Monday, June 22, 2009

Bustin' makes me feel good.

So I walk into class this morning, with the graded labs. Before handing them out, I start talking to the class - I started off with how I "knew" none of the other profs in the department allowed people to hand in identical labs, so I knew they knew it wasn't OK, I talk about how I expect that each person will do their own lab write-up, that's why I give a week's time to do it. That I expect the data will be similar/the same within a group, but that I want to see each person figure out the interpretation and answer the questions on their own.

I explained that my SOP when I got labs that were identical, was to give each member of the collective a fraction of the points corresponding to how many people colluded.

As I'm saying this, I'm keeping the Gang of Three (which is now how I think of them) in my peripheral vision. At first they looked a bit surprised. Then they looked guilty - the whole sh*t-eating grins, dropping their eyes so I wouldn't inadvertently meet them, all of that.

They were busted. They KNEW they were busted. And I could tell from their expressions that they KNEW they weren't supposed to hand in lab reports that were identical clones of each other, but they had gone and done it anyway.

The thing is? This is a class of like 12 people.
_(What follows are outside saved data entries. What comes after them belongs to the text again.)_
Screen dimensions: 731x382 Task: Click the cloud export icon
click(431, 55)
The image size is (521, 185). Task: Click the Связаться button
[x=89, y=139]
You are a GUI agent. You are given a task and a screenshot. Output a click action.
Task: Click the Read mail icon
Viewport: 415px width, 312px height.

Did they really think I'd miss it when 1/4 of the reports were exact copies?

So I handed the reports back - no howls of outrage, no demands for why they got a 3/10.

It was pretty sweet.

Oh, I know, I'm evil for saying that, but it WAS.

I had sweated about this for several days, not knowing what to do - mainly because I HATE conflict and I HATE people claiming I done them wrong - and here it came out the best possible way. I had won.

After class, the one girl who had handed in a lab with the other girl's name on the top asked me why she didn't get a lab back. "But I didn't get a lab from you" I protested, "I got 2 with [redacted] name at the top, but none from you for that lab."

"But I handed it in!" she said.

"Yes, you handed in two labs: one with your name, and you got a grade for that one. But lab 2, you handed in a lab with [redacted] name on it."

She asked me: "Can I go print out another copy right now?"


Um, and put your name at the top? No, I don't think so.

Later, as I was starting my next class (and grr, I hate that. WAIT for me to be in office hours before confronting me, please) the "spokesman" of the group came to me and asked me: "So, can we redo the labs?"

Well, let's see.

Number 1: you blatantly did something you knew you weren't supposed to do.
Number 2: you are asking me to make more work for myself during the already-busy summer semester.
Number 3: you are trying to beg me for something when I am TRYING to talk with my next class.

I looked at him, and said simply: "No. Sorry."

I'm thinking I should probably buttonhole my department chair as soon as she comes in and apprise her of the situation, seeing as these guys are all pre-meds and they are likely to come to her with the "she ruined our lives, wah, we won't get into med school now!" cry. And while my chair is a very fair person, I want her to know my side of things first.